Data Center Priorities for 2010

Priority Report: Data Center Solutions

Market researcher INPUT identifies five key technologies that will help federal agencies streamline their operations and meet Administration goals.

By Cara Garretson

As federal IT managers plan ahead, they’re looking for technologies to drive down data center costs while boosting productivity, decision making, and customer service levels throughout the organization.  According to a recent study by market researcher INPUT, there are five key technologies that have yielded similar benefits for private sector companies and are making their way into federal IT plans for 2010 and beyond.  These technologies are:

    • Cloud computing

    • Virtualization

    • Service-oriented architectures

    • Open-source software

    • Geospatial technologies

Outlined in INPUT’s Federal Industry Report: Emerging Technology Markets in the U.S. Federal Government, 2009-2014 that was published in February, these five technologies address IT-related goals set out by the Obama Administration;  cost savings, operational and energy efficiency, information sharing/interoperability, transparency, and agility/flexibility. The study surveyed ninety federal and industry IT professionals in October and November of 2009 who said they expect these five technologies to have a major impact on their environments over the next five years as they move toward data-center consolidation, plug-and-play environments, geographically distributed computing power, and information sharing.  

Acknowledging that federal agencies have beendeploying these five technologies on a project basis, the INPUT report says that cost pressures and administration mandates will result in wider spread adoption.  

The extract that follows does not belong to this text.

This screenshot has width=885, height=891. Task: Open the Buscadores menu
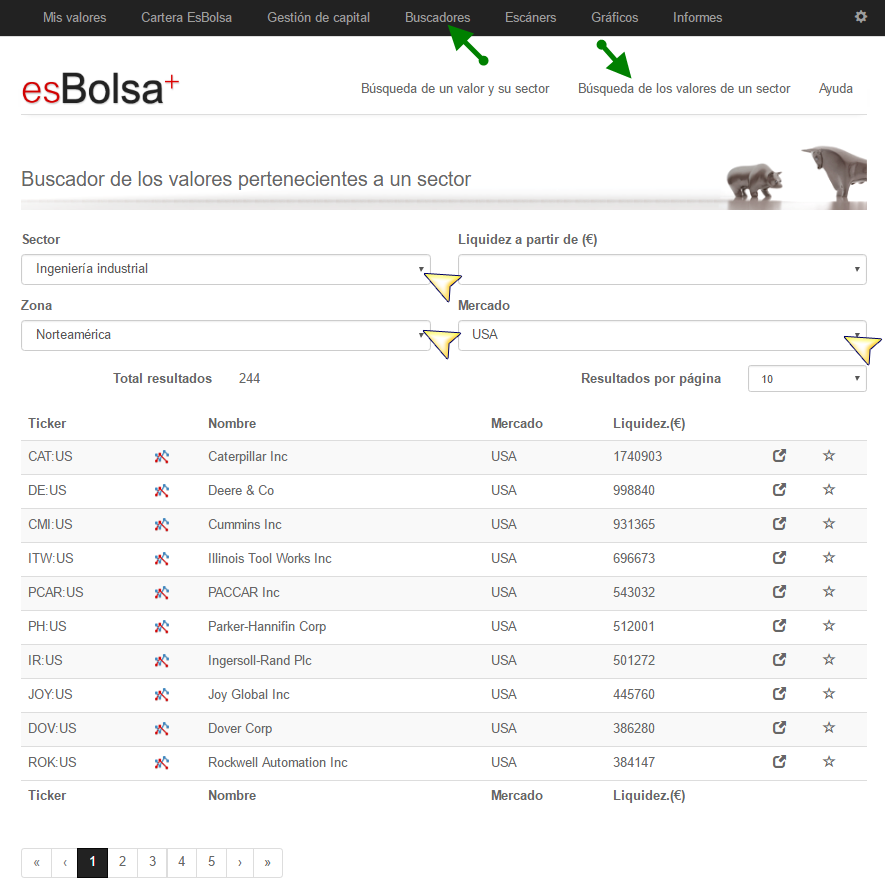(x=438, y=18)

“Over the next five years we’ll see some fairly rapid adoption of these technologies,” says Deniece Peterson, manager of industry analysis at INPUT, who was an author of the study. “While still a fraction of total federal IT spending, we’ll see high growth in these areas.”

Cloud Computing
One of the key benefits promised by cloud computing – defined as transferring some or all applications, compute functions, or storage from an organization’s data center to a third-party provider – is flexibility, both from the computing model’s usage-based payment structure and  its self-service provisioning capabilities. Because cloud providers offer their services on a pay-as-you-go basis, federal agencies can contain costs by paying only for what they use, and self-provisioning lets them expand and contract computing resources as needed.

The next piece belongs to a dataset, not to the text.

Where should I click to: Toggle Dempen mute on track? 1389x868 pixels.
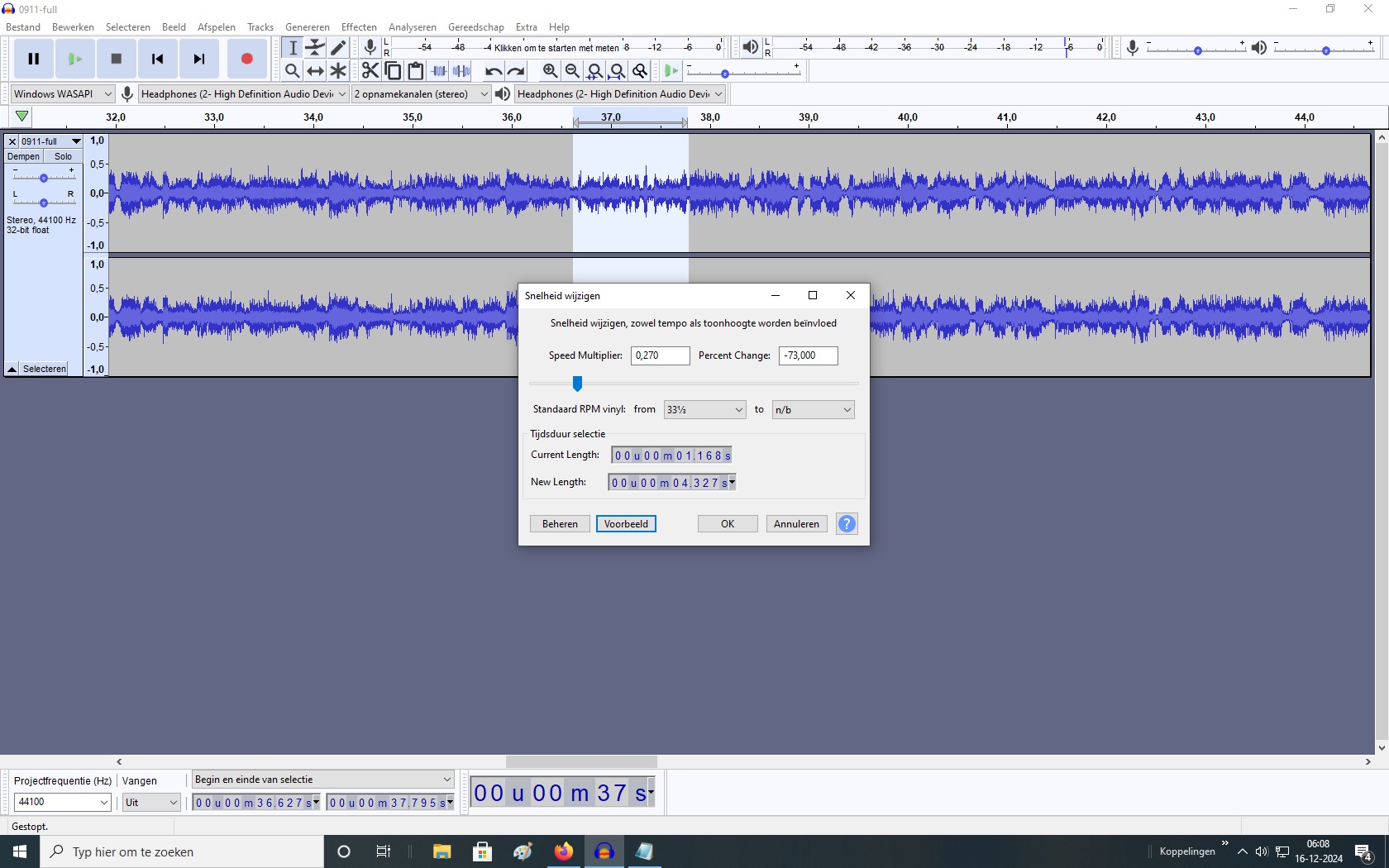23,156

“Over the next five years we'll see some fairly rapid adoption of these technologies.”
Deniece Peterson, manager of industry analysis, INPUT.

One factor that may ease federal agencies’ move to cloud computing services is the fact that they can be paid for out of operations and maintenance budgets, which tend to be more accessible to federal IT managers than capital investment funds, says Peterson.

However, there are still challenges regarding cloud computing that federal IT departments must figure out, such as ensuring sufficient security and privacy of data stored in the cloud, how to budget for flexible cloud-computing fees, and what the procurement methods should be.

Virtualization – technology that abstracts computing resources and separates out the operating system so the underlying machine can run multiple applications – reduces hardware, energy, and support costs.  By consolidating the number of servers needed to run a data center, the amount of management required is also decreased. While virtualization is becoming easier to implement with more management tools available on the market, federal agencies will still need to grapple with the complexity of virtualizing legacy systems, find funding to reprogram for virtualization, and seek out IT professionals with the necessary skills to run these systems, according to INPUT.

Service-Oriented Architectures (SOAs)
These collections of computing services that communicate and work together to provide functions help agencies reduce integration costs and aid in speeding the development of new applications while encouraging reusability.  The challenges organizations face when implementing SOAs include back-end complexity, a lack of unifying standards, and uncertainty regarding security, storage, bandwidth, and capacity planning issues, according to the report.

Open-source software
By shifting more projects to an open-source software base, agencies can reap the benefits of lower licensing fees, more agile application development, and greater code reuse. And, as is the case with cloud computing, open-source software can be funded out of operations and maintenance, rather than capital, budgets, says Peterson. Challenges with this technology include portability issues, ensuring code is free from malware, and support costs.

What could help spur open-source adoption is the fact that leadership in the Department of Defense (DoD) has released guidance encouraging the use of open-source software, and some of its components such as the Navy are already implementing it. “This stamp of approval will formally open the doors to the rest of DoD,” reads the INPUT report. “Civilian agencies, which often follow in the footsteps of DoD, will look to DoD as a ... model for determining what to do and what not to do.”

Geospatial technology
Traditionally geospatial technology has been used to acquire and manage data that focuses on geographic,temporal, or spatial contexts by agencies such as Defense, Homeland Security, and the Environmental Protection Agency. But there’s a new use for this technology that enables agencies to collect, visualize, and map out complex ideas and concepts so they can be easily shared and understood by others, says Peterson. This leads to better business intelligence and improved service delivery. However, agencies will also have to deal with the implementation costs, uncertain return on investments, and the challenges of transparently expanding the volume of data that comes with this technology.